Ela me explica que a questão não é essa. Que tem gente honrada na lista e muito pilantra, salafra e picareta. Que não se trata de discutir pessoas, mas o fato de que não é justo que professores, médicos e outros profissionais recebam salários de fome, enquanto uma minoria fatura mais do que o próprio governador, que já ganha uma indecência. É preciso pensar essa questão, fazer um novo pacto, onde os recursos do Estado sejam distribuídos de forma mais equitativa.
Pelos nomes que ouço – especialmente os sobrenomes Braga e Lins – concluo que algumas famílias tomaram de assalto o Estado, privatizando-o na base do clientelismo e do nepotismo. O aparelho de estado no Amazonas deixou de ser – se é que algum dia foi – uma instituição pública, deixou de gerir a coisa pública para atender os interesses particulares de algumas famílias, em detrimento da maioria da população.
Enquanto o salário mínimo é de R$ 112, 00 (eu disse cento e doze reais) o Lourenço Braga abocanha mensalmente 16.300 reais (eu disse 16 mil e 300 reais) . O João Braga outro tanto. O Berinho Braga abiscoita R$ 14.500,00, como procurador jurídico do IPASEA, além de ser procurador da Secretaria de Administração e membro do Conselho.
O que é que o Berinho tanto procura no IPASEA para ter uma remuneração tão alta? Parece que, como procurador, as coisas que ele procurou foram remuneração excessivamente e desmedidamente alta para os familiares. O engenheiro João Braguinha, seu sobrinho, exonerado do IPASEA por escândalo, prepara-se para assumir o Detran.

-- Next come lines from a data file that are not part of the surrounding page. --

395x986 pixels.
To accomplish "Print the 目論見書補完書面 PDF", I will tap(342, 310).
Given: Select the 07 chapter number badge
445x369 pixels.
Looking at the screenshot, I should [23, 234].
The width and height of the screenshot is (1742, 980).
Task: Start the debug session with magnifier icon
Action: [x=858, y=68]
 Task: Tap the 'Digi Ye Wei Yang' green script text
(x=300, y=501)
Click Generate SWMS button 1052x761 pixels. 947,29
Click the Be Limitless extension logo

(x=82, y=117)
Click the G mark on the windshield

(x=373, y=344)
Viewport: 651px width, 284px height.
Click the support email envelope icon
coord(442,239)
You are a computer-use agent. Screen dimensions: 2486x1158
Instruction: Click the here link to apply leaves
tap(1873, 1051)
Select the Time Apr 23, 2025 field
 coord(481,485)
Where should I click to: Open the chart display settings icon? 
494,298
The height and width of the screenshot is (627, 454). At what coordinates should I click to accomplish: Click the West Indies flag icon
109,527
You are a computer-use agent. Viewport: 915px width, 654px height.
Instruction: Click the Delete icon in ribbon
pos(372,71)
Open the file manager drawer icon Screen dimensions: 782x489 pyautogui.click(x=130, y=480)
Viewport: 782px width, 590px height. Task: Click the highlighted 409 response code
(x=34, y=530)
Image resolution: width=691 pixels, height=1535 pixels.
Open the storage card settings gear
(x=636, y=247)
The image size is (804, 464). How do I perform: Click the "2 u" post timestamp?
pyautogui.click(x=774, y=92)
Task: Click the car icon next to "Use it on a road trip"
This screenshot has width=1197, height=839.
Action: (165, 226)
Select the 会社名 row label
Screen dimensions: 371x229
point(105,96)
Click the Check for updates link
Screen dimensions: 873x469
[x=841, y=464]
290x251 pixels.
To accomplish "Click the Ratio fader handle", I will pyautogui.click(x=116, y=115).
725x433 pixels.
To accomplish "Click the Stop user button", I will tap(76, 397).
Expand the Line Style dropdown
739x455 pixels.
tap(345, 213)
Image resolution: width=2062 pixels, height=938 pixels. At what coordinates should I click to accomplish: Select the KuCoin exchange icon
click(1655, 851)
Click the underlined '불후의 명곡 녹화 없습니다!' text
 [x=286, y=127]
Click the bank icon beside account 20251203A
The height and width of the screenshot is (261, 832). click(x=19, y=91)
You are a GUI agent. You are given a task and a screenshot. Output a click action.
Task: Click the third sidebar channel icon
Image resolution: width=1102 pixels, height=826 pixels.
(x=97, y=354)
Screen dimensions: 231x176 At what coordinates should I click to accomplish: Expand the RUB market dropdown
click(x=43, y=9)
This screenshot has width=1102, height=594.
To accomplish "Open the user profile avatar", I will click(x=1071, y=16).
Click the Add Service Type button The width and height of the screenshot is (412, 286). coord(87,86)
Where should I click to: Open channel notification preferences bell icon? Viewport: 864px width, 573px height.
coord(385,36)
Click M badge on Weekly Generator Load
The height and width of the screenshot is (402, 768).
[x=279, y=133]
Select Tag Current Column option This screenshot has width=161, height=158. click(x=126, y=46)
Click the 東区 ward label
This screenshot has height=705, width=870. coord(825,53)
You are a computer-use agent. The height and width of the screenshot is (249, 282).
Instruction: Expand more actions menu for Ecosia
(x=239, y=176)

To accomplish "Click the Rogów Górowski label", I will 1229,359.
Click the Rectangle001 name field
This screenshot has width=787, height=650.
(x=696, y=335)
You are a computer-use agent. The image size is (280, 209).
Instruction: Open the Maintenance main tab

Existe uma indústria de gratificações e vantagens que vão sendo incorporadas aos vencimentos. Terezinha de Jesus Ferreira Lins, irmã do Átila e seu sobrinho Belarmino Ferreira Lins Filho são dois marajás da família Lins que ganham mais do que o governador – segundo o listão publicado nos jornais. Quais os riscos que os Lins e os Braga correm para ganharem uma tal de GAR – Gratificação de Atividades de Risco? Quem foi que disse que puxar saco é arriscado?
- Foi o próprio Amazonino que mandou elaborar a lista e divulga-la. Ele declarou que a decisão do STF mandando pagar os marajás – ainda que não tenha julgado o mérito da questão – prejudica o Estado. Que ele vai acatar, mas que por causa disso vai faltar recursos para a saúde e a educação – disse a mãe do colunista.
- O que é que o pessoal acha disso? – indago.
- O pessoal acha, por incrível que pareça, que o Amazonino tem razão – ela responde.
Meu Jesuscristinho! Será que vou ser obrigado uma vez na vida a dar razão pro Amazonino? Com um adendo: a maioria dos marajás faz parte de seu grupo político, são pessoas que ele escolheu como secretários, conselheiros, assessores. Se ele tiver vontade efetiva de acabar com os marajás, poderá fazê-lo. Terá o nosso apoio. Do contrário, vai parecer que é inveja dele e que tudo não passa de demagogia barata.